Fin McCarron (International Programme Manager at CEN)

A year ago today, Russia launched an unprovoked and illegal invasion of Ukraine. Every day since, the Ukrainian people have proved the commentators who thought this would be a quick Russian victory resoundingly wrong.


Despite this, Putin won’t back down. His rallies and lies to the Russian people all this last week have made it clear. He has no intention of ending this war while he still has money to pour into it.


Putin had hoped that oil and gas would give him this money, immune to sanctions unless Europe was prepared to turn off its lights. This was a fair bet - Europe was highly dependent on Russian fossil fuels making up about 40% of its gas and coal and 30% of it’s oil, although the UK was far less reliant. In 2021, imports of gas, oil and coal from Russia to the UK were worth a combined £4.5 billion.


But this bet hasn’t paid off. Since the start of this year, the UK has banned the import of Russian gas, and through a huge national effort, our level of energy dependence on Russia is now at it’s lowest level since records began. Europe has also reduced it’s dependence, although to a lesser extent. We should keep up the message that every pound not spent on oil and gas is another pound we take out of Putin’s pocket.


But so long as we rely on fossil fuels, we will be exposed to volatile international oil and gas markets under Putin’s malign influence. We need to build a more independent, resilience energy system. That means accelerating efforts to build new, secure energy generators like offshore wind farms by speeding up planning processes. But to make a difference this winter, we should focus on unlocking onshore wind, which we can build in months, not years. No one owns wind like Putin owns oil or gas, but the UK has the greatest wind energy potential in Europe - we need to utilise it to lower bills.


The problem when it comes to onshore wind isn’t our technical expertise but our planning system. For years a de facto ban on new onshore wind has stopped many new renewables projects and stifled growth. If it weren’t for the ban, we could have built enough onshore wind power capacity to cut our gas demand by more than we imported from Russia in 2021.

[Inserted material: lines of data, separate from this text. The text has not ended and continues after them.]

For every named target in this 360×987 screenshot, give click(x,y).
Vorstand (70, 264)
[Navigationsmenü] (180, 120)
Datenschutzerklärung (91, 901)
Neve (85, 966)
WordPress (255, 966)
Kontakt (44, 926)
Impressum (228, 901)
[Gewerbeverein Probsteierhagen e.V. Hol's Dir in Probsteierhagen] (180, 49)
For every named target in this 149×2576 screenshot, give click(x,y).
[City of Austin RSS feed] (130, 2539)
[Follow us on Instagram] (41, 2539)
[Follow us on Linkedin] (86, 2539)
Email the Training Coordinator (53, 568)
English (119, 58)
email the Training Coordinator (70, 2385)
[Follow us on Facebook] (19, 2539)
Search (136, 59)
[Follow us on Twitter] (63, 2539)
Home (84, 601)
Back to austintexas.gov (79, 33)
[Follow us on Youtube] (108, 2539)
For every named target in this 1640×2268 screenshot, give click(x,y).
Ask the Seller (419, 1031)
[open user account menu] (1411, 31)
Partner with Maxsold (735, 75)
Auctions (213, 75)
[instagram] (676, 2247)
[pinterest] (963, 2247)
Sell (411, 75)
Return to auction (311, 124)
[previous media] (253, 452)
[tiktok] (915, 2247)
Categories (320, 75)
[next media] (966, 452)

Following a backbench effort to end the ban led by CEN MP Simon Clarke, the government has agreed to consult on removing the planning obstacles while giving communities a genuine say. New planning rules will need to ensure that a small handful of objections cannot veto new onshore wind power so we can quickly add more electricity to the grid and reduce our dependence on expensive fossil fuels.


Innovative ways of rewarding communities who want new onshore wind (or indeed any renewables) in their local area will also play a role. The Octopus energy fan club provides lower bills to local communities near wind turbines, including up to 50% off unit price when the turbines produce excess energy. If people can see lower bills, they’re much more likely to welcome these energy generators into their communities and allow people put the lights on without funding Putin’s war.


Building new renewables is more than just fighting climate change. In the wake of Putin's war, it means independence and freedom. The UK and Europe need to look to wind and solar power to quickly defund Russia's military machine to help Ukraine and shield our nations from Putin's malign influence on energy markets.